Yalnızca bugün değil klasik faşizmde de, faşizmin doğuşunda ve özgün bir ideoloji ve hareket olarak şekillenişinde entelijensiya çok kritik bir rol oynamıştır. Bu faşist söylemin kurulmasında, hareketin ve partinin inşa edilmesinde toplumsal taban desteğinin oluşmasında ve harekete geçirilmesinde hep (milliyetçi, ırkçı, dinci ) entelijensiyanın birincil derecede rolü vardır.

Entelijensiya bu özel konuma nasıl geliyor?  Bu sorunun cevabını kitapta, bu entelijensiyanın düşünsel dünyasının şekillenmesinin,  bu işleri yapmak istemesinin, yapabilmesinin maddi temelini,  ideolojik tarihsel zemini üzerinde  dikkatle düşünerek bulmaya çalıştım. Dün ve bugün arasındaki ekonomik siyasi jeopolitik hatta teknolojik-bilimsel gelişmelere ilişkin paralelliklere işaret ettim. Şimdi bunlara 1918-21 İspanyol gribini ve 2019-20? Covid-19 Pandemi'sini de ekleyebiliriz!

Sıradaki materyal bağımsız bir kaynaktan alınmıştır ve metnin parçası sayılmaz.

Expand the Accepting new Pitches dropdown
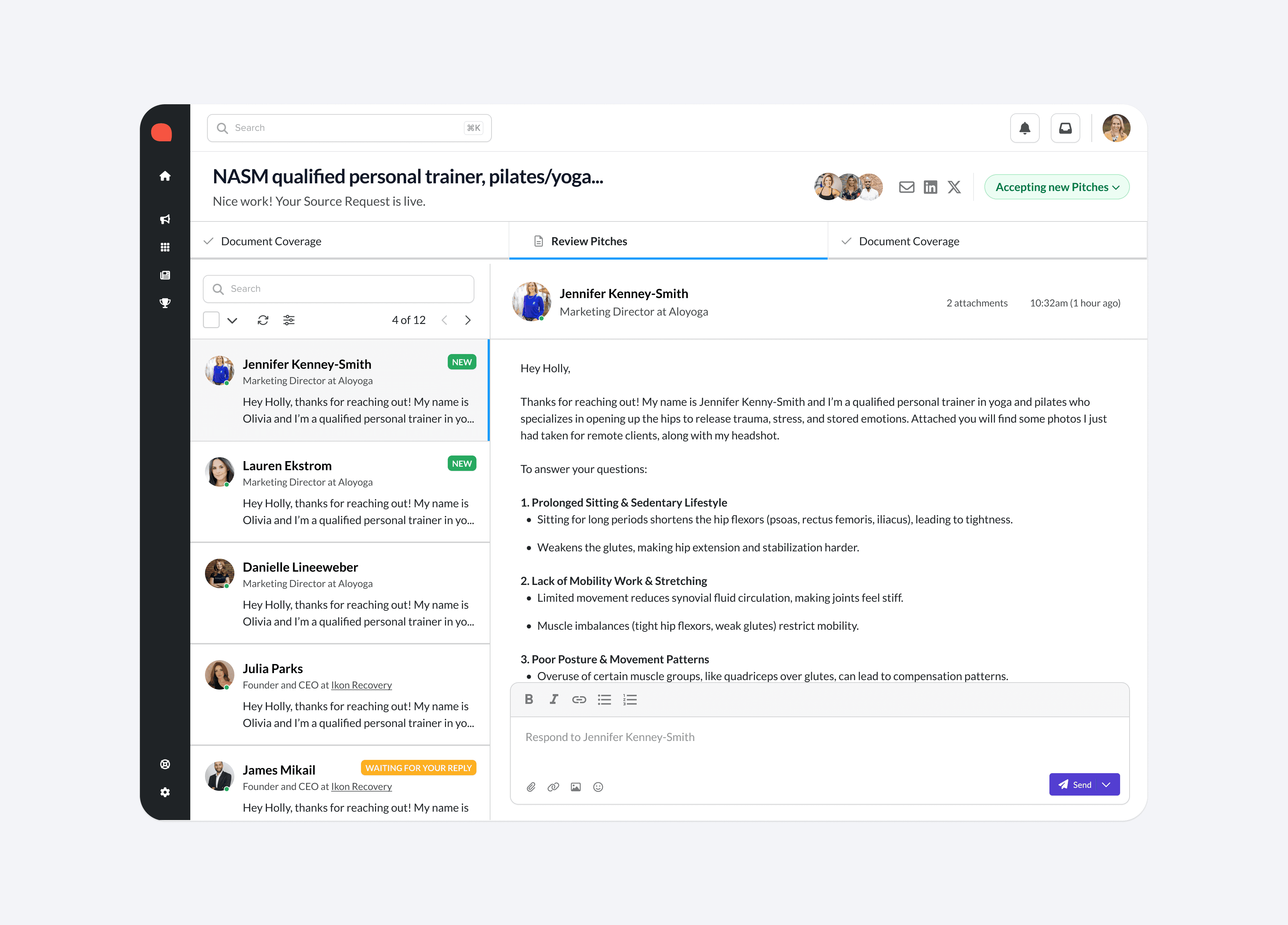 click(x=1056, y=188)
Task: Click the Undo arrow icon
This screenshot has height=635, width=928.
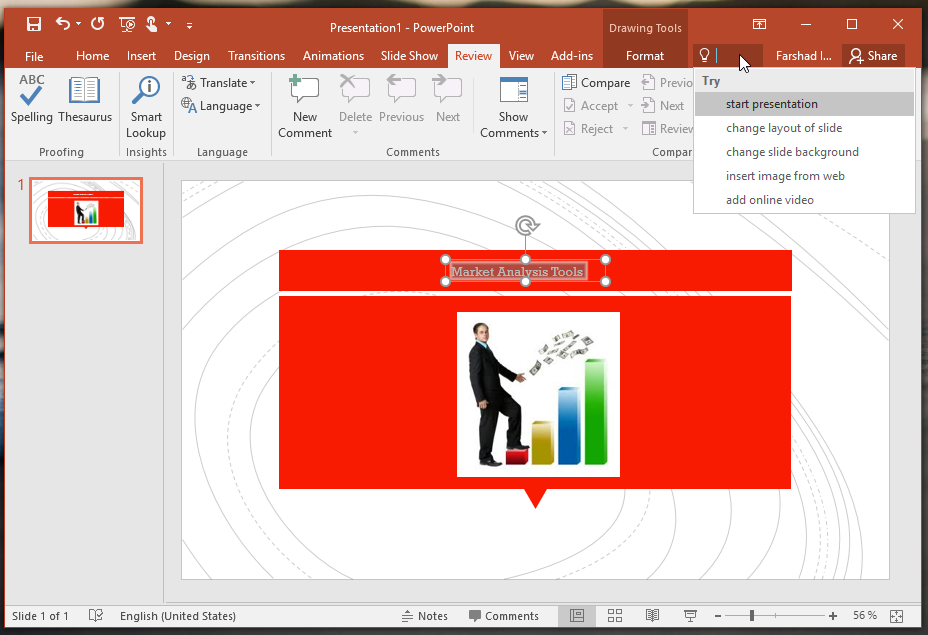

Faşizm'in bir kapitalist devlet biçimi olduğu da bir gerçek. Bu nedenle de sınıfları dışarda bırakmadığım gibi, gerek kitlelerin egemen sınıfın yöneticilerine yönelik tepkilerini, gerekse de büyük sermayenin sürece katılımını, katılımının koşullarını da özellikle vurguladığımı (örneğin Reichtag’daki kaynak yaratma toplantısı) düşünüyorum.

Büyük sermayenin sürece, faşist parti toplumu bir arada tutabileceğini kanıtladıktan sonra katıldığını da vurguladım.

Bu önemli olgudur! Birincisi faşizmi sürekli  evrilen  ilerleyen gerileyen yeniden ilerleyen bir süreç olarak düşünmek gerekir. Büyük sermaye bu sürece belli bir aşamada, faşist partiye “serseriler” tasfiye edildikten sonra, güvenmeye başladığı noktada katılır.

Bu katılım gerçekleştikten sonra sermayenin ve devletin tüm kapasitesi Faşist partinin arkasına geçer. Bu noktadan sonra faşist partinin yönetimini parlamenter yollarla devirmek olanaklı değildir.

Alman ve İtalyan deneyleri, faşizm sürecinin başlangıcında liberallerin faşistlerle ittifak yolu aramaya çalıştığını, parlamenter pratikleri benimseyerek desteklediği ve faşizm sürecinin önünü açtığını gösteriyor. Bu alanda da dünle bugün arasındaki paralellikler çarpıcıdır.

Almanya ve İtalya deneyimleri sol hareket açısından tam bir fiyaskodur. Faşizm sürecini daha baştan durduramadılar; faşizmin kapitalist sınıf için bir seçenek düzeyine yükselmesini engelleyemediler (Türkiye sosyalizminin 1970ler deneyimi, gücünün çapı düşünüldüğünde, bu açıdan tarihsel bir başarı olarak görülebilir:  Egemen sınıf faşizmi değil toplumda yüzeyde kalmaya, geçici olmaya mahkum askeri diktatörlüğü seçti) yasallık içinde kalarak, yasallık içinde kalmayan faşist milislere yem oldular, üzerlerine gelen şiddete karşılık veremediler ve kısa sürede imha edildiler.